RECORDS SHOWN:
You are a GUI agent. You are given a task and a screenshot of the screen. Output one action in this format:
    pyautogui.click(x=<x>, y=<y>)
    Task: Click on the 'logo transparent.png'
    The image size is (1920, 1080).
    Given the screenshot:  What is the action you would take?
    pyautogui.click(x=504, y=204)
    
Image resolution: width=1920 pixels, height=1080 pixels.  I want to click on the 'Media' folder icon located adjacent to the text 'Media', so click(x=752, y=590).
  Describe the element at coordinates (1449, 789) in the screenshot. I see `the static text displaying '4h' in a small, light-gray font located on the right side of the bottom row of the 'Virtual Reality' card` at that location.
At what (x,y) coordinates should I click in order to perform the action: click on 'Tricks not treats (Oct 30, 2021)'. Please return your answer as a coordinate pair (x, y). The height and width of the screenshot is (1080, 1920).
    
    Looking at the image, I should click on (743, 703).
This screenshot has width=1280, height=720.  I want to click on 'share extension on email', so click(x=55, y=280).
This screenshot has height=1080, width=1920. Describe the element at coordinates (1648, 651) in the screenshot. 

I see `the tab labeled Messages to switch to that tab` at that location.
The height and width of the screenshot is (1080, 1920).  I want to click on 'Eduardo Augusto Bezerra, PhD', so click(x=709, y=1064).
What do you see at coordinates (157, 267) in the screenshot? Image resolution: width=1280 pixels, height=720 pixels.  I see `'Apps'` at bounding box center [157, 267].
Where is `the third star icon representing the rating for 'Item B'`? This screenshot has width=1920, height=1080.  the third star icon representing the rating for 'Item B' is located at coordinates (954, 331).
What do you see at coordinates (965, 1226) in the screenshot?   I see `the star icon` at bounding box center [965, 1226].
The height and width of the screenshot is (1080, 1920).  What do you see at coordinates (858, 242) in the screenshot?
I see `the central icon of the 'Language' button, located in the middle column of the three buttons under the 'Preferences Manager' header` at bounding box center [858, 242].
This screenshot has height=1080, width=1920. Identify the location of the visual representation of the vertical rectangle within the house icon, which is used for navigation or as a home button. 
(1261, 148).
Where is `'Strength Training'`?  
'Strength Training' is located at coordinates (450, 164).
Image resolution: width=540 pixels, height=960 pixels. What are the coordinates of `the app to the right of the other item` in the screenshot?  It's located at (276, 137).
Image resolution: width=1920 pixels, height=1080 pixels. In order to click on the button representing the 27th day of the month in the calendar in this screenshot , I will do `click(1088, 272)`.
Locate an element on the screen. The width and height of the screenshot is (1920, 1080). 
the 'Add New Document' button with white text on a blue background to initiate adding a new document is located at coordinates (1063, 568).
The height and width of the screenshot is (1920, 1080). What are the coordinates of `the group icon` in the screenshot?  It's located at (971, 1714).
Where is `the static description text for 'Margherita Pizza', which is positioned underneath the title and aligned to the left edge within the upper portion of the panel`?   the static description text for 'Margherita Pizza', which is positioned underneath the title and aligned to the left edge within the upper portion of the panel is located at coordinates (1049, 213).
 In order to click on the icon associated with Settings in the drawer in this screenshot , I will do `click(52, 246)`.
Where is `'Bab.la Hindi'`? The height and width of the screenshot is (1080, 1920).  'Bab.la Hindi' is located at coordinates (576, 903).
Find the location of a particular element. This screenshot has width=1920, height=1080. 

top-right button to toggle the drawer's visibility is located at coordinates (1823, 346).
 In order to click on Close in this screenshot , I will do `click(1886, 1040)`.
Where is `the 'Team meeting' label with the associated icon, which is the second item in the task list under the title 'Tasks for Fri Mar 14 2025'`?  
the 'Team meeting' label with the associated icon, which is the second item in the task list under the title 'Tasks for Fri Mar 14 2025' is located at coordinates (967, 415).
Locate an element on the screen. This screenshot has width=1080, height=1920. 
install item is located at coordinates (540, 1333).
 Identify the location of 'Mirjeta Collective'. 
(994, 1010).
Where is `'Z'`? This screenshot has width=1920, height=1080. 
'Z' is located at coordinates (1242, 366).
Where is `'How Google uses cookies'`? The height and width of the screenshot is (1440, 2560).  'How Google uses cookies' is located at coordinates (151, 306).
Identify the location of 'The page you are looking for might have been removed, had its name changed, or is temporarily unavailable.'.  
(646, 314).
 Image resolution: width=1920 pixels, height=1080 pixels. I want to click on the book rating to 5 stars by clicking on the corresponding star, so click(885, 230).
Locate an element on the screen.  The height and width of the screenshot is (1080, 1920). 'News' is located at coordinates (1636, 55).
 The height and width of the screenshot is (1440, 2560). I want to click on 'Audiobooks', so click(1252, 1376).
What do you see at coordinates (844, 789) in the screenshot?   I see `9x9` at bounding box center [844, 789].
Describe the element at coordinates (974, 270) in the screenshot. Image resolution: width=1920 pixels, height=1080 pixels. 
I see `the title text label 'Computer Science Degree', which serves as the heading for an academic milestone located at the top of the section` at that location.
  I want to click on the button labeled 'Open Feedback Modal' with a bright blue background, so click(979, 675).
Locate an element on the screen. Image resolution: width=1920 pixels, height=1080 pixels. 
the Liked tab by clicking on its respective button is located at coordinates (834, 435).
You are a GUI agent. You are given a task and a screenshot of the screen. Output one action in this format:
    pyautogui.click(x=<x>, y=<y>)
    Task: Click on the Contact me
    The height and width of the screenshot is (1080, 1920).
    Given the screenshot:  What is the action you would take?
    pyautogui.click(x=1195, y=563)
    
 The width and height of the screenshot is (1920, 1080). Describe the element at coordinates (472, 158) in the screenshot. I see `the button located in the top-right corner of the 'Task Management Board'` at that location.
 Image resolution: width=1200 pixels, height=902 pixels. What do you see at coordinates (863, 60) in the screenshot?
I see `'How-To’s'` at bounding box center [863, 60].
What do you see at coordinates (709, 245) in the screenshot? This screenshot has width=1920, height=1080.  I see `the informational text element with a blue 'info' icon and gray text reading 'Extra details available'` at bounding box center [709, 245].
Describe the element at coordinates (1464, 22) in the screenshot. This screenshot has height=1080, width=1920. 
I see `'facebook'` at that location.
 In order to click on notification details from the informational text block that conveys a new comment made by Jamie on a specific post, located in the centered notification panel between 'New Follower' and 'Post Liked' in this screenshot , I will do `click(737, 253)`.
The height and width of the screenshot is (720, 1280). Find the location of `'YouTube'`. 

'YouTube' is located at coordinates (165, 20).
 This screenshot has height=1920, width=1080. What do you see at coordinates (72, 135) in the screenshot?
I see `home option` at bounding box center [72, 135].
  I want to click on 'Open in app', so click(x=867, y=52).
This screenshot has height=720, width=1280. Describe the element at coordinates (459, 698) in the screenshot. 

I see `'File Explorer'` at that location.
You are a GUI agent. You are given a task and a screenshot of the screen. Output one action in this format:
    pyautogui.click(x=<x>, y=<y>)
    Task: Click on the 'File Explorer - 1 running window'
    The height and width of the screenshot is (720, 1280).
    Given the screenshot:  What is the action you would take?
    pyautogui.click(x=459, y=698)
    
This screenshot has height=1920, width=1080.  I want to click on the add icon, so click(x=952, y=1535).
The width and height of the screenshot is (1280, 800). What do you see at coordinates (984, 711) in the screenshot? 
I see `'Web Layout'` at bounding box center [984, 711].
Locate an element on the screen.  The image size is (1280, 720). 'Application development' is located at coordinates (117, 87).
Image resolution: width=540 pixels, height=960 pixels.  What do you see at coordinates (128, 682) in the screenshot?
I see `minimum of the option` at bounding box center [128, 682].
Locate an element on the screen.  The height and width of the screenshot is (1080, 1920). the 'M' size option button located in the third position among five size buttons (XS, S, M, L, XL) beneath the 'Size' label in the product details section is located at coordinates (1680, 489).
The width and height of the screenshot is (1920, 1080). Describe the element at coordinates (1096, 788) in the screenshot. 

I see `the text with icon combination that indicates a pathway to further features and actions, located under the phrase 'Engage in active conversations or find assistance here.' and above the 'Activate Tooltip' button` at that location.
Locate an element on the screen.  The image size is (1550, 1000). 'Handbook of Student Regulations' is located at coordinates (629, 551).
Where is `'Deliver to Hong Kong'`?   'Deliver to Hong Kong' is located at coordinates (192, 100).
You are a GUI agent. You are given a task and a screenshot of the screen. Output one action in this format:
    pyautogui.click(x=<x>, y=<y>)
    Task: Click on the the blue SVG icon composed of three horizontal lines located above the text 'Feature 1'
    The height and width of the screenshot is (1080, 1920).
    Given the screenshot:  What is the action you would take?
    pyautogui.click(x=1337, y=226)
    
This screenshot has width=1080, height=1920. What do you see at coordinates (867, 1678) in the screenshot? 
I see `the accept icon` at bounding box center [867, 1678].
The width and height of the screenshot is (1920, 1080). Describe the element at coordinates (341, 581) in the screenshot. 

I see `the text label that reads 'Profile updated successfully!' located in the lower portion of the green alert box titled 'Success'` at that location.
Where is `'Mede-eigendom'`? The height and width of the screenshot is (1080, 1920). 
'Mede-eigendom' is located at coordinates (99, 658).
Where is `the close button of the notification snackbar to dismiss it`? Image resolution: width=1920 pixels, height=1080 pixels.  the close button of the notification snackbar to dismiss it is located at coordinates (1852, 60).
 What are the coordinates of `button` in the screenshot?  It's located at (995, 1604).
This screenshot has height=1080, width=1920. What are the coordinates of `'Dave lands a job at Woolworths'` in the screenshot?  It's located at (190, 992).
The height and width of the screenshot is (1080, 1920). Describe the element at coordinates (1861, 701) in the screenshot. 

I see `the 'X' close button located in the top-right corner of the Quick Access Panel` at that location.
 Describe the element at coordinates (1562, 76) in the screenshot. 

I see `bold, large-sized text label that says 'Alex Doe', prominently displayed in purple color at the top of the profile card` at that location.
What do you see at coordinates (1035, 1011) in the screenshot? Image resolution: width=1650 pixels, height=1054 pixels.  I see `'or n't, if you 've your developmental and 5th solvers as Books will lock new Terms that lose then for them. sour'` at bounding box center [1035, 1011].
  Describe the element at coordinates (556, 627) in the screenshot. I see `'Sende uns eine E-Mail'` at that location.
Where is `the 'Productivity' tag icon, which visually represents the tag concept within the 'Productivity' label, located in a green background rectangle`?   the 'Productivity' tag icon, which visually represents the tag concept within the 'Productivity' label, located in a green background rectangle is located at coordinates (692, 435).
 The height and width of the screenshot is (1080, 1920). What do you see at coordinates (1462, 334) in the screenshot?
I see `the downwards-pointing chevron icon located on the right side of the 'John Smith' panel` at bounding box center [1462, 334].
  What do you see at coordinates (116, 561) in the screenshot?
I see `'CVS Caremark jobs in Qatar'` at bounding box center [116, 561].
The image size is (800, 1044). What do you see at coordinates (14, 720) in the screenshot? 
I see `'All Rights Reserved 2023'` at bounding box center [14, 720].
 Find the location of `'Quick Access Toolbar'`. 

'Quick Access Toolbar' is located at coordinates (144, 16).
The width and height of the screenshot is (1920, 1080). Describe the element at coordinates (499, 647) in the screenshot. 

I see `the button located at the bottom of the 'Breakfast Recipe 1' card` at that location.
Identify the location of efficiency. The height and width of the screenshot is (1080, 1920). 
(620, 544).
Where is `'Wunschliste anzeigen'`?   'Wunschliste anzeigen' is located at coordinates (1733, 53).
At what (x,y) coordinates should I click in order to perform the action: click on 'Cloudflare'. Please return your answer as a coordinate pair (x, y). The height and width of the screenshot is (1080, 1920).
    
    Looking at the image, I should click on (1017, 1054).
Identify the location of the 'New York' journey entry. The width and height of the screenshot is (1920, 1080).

WHAT THIS TASK INVOLVES: Retype the entries above word for word, beginning at the line that has "so click(x=752, y=590)." and stopping after the line that has "Describe the element at coordinates (1449, 789)".

EXERCISE OUTPUT:
Image resolution: width=1920 pixels, height=1080 pixels.  I want to click on the 'Media' folder icon located adjacent to the text 'Media', so click(x=752, y=590).
  Describe the element at coordinates (1449, 789) in the screenshot. I see `the static text displaying '4h' in a small, light-gray font located on the right side of the bottom row of the 'Virtual Reality' card` at that location.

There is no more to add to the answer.